* [Collected data entries]
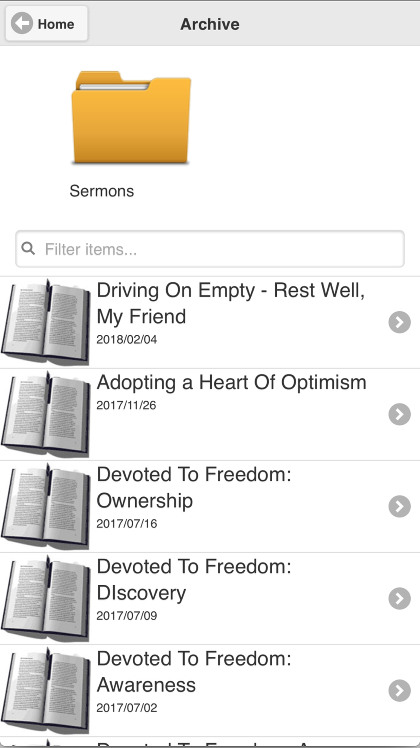
Task: Click the Filter items search field
Action: click(210, 249)
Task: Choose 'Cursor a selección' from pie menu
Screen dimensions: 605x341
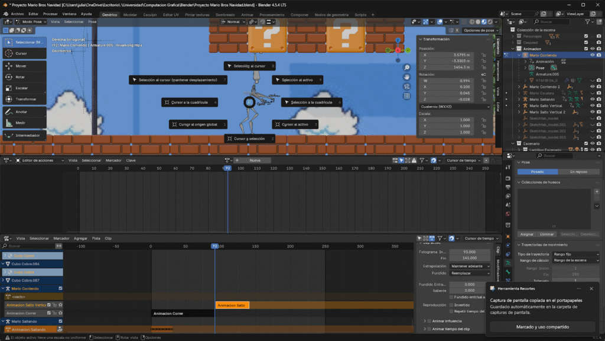Action: pos(249,139)
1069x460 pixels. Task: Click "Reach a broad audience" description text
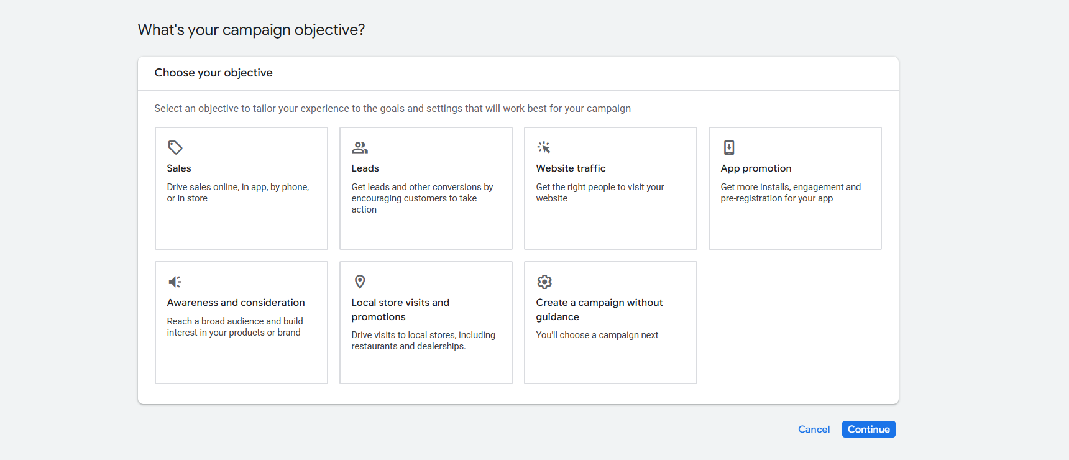[x=234, y=327]
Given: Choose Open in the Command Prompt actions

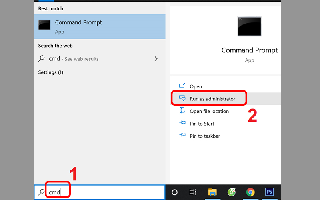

* [What needs to be done] Begin at the line with "1069x460 pixels. Task: Click" and end at the last line of the data above. Reproduce those lines exactly, but not the pictures.

* [Result below]
1069x460 pixels. Task: Click "Reach a broad audience" description text
[x=234, y=327]
Given: Choose Open in the Command Prompt actions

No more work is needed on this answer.